What is the real limit of expanding solar+wind power?

I'm curious as to how he reconciles agriculture.
I am sure someone has done the sums. There is a lot of land that does not have agriculture on it.

 
I'm curious as to how he accounts for the energy used in food production, since that seemed to be the bent of the article. The current global food supply is not sustainable without fertilizers, so the replacement needs accounted. As does all the horsepower for turning over arable land. He's, I assume, accounted for it somehow.

I mean, if he's assuming that you can just... reorient* so that suddenly we don't need 75% of agriculture, that would probably help.

*no meat diets for the orient!
 
I'm curious as to how he accounts for the energy used in food production, since that seemed to be the bent of the article. The current global food supply is not sustainable without fertilizers, so the replacement needs accounted. As does all the horsepower for turning over arable land. He's, I assume, accounted for it somehow.

I mean, if he's assuming that you can just... reorient* so that suddenly we don't need 75% of agriculture, that would probably help.

*no meat diets for the orient!
I did see if I could see the book easily, and failed so I cannot really comment. For fertilizers it is about getting the hydrogen for the Haber process? Electricity should be suitable for that, shouldn't it? It will take a lot of it, but I am sure he is accounting for it. I really do wonder what he says about agricultural vehicles. It has to be doable. It seems like it could be easier to make battery powered tractors than suck the CO2 that diesel tractors pump out with carbon capture.
 
I'm betting, like your chart, he's paring down an enormous estimate on protein consumption to balance the numbers combined with an army of solar powered robots that are supposed to be able to replace, or magically not need, currently used tillage and weed control to maintain productivity. Possibly with our without fertilizer. Somehow, again. But, call me jaded. :p
 
Agriculture, food product manufacturing and basic chemical manufacturing energy consumption aren't a particularly predominant component of total energy consumption.
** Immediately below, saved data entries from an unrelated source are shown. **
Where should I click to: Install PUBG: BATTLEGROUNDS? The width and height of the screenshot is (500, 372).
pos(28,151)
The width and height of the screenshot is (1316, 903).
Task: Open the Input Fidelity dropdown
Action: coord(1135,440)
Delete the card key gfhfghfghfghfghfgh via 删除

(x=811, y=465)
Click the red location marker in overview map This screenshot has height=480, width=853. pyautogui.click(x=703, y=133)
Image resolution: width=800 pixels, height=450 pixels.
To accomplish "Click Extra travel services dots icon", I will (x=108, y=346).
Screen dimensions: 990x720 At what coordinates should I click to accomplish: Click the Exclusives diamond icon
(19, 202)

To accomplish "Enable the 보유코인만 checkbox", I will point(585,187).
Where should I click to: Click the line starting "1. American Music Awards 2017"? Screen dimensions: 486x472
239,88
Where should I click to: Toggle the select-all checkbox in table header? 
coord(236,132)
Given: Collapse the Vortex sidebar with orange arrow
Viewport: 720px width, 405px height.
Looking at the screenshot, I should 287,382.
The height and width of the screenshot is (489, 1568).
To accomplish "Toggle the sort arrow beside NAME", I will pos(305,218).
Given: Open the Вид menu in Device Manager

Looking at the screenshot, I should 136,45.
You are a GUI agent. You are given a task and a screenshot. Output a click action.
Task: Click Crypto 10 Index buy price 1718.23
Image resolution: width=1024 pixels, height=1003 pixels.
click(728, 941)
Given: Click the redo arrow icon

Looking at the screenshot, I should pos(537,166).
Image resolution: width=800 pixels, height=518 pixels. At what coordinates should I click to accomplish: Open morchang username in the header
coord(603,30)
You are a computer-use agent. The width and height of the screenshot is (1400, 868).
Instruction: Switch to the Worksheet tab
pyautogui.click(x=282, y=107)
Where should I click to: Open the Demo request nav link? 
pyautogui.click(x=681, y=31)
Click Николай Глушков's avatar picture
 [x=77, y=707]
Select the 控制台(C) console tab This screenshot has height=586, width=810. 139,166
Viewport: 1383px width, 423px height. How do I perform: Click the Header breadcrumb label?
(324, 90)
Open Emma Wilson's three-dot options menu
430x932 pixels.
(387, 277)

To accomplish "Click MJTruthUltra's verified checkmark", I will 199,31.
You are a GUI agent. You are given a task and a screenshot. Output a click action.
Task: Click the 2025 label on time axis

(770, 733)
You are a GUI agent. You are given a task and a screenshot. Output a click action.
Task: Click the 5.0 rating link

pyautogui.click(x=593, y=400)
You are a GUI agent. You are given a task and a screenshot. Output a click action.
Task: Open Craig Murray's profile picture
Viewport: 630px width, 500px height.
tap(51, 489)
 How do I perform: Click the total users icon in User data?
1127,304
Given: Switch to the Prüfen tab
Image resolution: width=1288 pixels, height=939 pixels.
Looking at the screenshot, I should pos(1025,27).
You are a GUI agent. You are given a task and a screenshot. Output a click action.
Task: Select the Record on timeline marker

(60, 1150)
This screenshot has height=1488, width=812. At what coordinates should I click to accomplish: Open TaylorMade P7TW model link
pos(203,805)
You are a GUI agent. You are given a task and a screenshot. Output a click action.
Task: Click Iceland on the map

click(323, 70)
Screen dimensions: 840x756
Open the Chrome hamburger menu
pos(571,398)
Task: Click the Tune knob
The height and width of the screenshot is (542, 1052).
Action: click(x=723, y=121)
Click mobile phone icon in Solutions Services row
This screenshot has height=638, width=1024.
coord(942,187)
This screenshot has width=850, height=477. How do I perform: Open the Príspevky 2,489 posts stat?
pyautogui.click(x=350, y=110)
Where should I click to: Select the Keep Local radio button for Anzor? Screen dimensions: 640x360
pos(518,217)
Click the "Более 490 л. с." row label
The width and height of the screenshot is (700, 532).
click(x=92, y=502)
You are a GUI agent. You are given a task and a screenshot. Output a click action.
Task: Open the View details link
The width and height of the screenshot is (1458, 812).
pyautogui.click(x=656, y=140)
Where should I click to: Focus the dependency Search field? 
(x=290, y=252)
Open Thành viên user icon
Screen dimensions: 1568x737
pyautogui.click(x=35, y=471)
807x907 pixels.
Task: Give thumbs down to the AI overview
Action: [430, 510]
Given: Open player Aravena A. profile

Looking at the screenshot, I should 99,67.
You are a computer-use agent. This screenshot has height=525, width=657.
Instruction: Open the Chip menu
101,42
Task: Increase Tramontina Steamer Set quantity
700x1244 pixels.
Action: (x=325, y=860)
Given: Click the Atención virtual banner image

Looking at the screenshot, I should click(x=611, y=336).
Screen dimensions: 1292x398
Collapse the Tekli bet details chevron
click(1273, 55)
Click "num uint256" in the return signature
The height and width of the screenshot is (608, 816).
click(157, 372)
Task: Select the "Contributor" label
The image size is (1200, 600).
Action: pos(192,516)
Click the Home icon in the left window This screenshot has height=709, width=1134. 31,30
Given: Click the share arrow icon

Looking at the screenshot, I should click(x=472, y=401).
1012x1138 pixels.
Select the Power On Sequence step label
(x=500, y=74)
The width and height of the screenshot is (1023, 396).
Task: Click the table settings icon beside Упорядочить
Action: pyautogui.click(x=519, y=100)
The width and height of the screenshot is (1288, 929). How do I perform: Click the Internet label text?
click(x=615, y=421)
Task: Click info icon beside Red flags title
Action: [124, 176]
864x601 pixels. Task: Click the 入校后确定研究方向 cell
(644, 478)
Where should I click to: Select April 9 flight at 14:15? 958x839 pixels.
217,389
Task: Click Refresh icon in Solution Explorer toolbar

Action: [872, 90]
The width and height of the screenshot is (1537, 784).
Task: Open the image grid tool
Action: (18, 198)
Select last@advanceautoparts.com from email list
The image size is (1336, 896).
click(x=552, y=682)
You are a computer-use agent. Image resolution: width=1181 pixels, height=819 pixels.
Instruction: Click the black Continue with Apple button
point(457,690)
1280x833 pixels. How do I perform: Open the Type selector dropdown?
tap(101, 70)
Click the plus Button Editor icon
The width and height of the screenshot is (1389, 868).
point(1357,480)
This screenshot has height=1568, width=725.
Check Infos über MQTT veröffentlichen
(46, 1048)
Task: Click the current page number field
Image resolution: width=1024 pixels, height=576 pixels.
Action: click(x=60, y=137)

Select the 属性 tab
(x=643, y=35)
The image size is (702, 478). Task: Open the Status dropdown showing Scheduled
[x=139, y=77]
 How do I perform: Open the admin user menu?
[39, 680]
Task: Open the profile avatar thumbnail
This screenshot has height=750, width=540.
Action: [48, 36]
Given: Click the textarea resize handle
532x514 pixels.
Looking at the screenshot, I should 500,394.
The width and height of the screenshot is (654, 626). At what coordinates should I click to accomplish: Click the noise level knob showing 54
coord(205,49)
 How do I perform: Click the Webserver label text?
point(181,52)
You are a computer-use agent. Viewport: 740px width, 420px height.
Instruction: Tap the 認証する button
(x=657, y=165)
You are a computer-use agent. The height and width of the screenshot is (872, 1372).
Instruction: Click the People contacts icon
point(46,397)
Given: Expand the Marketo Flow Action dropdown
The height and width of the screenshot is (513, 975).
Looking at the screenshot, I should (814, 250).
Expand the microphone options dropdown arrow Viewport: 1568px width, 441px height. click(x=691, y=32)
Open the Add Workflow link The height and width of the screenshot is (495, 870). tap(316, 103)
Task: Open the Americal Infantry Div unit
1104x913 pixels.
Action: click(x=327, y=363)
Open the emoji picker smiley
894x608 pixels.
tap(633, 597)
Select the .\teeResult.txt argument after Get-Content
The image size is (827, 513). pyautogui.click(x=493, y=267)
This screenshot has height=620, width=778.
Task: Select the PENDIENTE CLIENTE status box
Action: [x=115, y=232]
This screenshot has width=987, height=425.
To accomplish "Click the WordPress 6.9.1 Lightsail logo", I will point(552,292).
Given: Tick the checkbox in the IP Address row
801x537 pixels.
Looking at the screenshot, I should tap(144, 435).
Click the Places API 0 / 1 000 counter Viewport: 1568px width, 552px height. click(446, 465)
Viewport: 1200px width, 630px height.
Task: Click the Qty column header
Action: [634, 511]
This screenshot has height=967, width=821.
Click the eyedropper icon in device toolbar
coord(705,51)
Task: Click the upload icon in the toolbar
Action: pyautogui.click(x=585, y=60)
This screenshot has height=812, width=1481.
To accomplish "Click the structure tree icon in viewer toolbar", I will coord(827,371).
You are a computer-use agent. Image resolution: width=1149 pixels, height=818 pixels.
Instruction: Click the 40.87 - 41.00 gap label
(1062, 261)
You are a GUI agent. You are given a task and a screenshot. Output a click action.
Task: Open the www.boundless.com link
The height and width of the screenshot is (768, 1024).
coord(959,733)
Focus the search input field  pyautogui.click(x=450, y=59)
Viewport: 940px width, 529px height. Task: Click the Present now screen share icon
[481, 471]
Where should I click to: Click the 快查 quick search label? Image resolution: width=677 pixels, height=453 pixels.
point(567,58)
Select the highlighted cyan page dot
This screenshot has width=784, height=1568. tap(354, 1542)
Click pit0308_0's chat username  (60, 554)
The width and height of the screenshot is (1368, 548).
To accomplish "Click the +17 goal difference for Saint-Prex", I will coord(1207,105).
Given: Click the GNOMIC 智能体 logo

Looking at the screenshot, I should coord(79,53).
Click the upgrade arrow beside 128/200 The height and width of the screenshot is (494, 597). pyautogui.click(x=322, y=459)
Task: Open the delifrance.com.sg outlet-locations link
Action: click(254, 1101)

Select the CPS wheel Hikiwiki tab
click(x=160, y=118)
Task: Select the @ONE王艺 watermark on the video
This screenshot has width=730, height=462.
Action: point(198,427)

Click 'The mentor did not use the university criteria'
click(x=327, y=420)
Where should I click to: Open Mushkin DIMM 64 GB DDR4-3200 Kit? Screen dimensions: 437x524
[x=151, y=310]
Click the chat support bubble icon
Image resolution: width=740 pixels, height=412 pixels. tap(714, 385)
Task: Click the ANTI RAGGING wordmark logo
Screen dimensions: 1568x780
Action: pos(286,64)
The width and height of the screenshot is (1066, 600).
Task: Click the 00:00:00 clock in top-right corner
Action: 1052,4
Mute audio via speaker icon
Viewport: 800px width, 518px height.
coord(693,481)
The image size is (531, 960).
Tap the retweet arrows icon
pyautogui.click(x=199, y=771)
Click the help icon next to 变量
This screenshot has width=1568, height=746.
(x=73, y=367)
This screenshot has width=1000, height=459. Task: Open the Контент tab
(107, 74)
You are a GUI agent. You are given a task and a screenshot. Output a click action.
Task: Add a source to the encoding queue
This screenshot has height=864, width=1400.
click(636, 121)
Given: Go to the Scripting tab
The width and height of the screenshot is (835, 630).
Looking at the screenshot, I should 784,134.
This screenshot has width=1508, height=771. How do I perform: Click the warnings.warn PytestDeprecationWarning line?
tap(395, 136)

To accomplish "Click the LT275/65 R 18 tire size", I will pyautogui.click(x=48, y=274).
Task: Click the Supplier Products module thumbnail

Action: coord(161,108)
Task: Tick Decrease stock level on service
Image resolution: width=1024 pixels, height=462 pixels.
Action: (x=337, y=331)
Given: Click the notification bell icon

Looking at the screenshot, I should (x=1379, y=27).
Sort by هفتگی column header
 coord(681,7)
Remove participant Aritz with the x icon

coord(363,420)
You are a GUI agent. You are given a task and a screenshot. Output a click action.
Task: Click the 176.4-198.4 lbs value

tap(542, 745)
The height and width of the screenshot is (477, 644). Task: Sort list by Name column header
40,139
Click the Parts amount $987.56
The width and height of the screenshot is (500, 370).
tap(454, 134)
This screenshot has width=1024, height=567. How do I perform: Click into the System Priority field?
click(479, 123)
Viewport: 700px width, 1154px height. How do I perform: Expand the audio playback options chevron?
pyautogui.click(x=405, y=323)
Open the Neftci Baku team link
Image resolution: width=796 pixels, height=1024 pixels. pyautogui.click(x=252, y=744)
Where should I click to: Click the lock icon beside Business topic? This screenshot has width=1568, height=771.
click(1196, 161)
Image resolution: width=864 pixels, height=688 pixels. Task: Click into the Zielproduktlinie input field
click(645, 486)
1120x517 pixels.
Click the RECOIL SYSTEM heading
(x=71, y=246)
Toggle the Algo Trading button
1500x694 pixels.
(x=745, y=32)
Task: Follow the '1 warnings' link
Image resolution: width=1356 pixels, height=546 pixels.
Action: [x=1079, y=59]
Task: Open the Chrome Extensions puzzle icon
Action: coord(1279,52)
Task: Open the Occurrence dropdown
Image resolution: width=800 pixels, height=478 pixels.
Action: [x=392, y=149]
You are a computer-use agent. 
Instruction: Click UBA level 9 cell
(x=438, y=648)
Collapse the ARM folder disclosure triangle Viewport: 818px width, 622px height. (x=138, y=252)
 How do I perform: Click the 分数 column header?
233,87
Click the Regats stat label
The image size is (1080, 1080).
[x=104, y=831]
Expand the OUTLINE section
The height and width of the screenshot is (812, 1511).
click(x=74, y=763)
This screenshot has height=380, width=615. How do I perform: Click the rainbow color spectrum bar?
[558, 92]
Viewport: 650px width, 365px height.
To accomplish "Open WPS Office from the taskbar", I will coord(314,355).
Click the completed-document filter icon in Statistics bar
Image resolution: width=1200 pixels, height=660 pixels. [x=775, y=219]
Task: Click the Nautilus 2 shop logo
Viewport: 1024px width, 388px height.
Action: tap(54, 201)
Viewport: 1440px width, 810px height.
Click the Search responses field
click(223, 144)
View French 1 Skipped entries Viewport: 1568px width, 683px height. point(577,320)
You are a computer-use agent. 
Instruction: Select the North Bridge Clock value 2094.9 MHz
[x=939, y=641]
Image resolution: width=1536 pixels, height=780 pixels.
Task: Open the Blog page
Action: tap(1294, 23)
Here's global electricity shares (agriculture is in "other" in most of these, food products and chemicals are part of Industry)
elect.PNG


Here's gas:
gas.PNG

Here's oil:

oil.PNG


And here's coal:

coal.PNG


As shares of the above "Industry" sectors, primary chemicals production is about 10 EJ of energy use, nearly all gas and coal, and that's all chemicals so is a lot broader than just ammonia (mostly made from the hydrogen in natural gas) and other fertiliser production. Food product manufacturing (ie processing, packaging etc) is closer to about 5 EJ, a mix of electricity and the various fuel sources that go into direct heat generation for boiling, steaming, drying etc.

At the end of the day though, most of this energy use with some well known key exceptions (especially the portion used as non-energy feedstocks) can be electrified, and therefore met by renewables just as easily as any other source of electricity. Also worth noting that as other demands on things like natural gas and coal and oil recede, those feedstock uses where they're needed for the hydrocarbons, not the energy, will surely become cheaper due to a surplus of supply.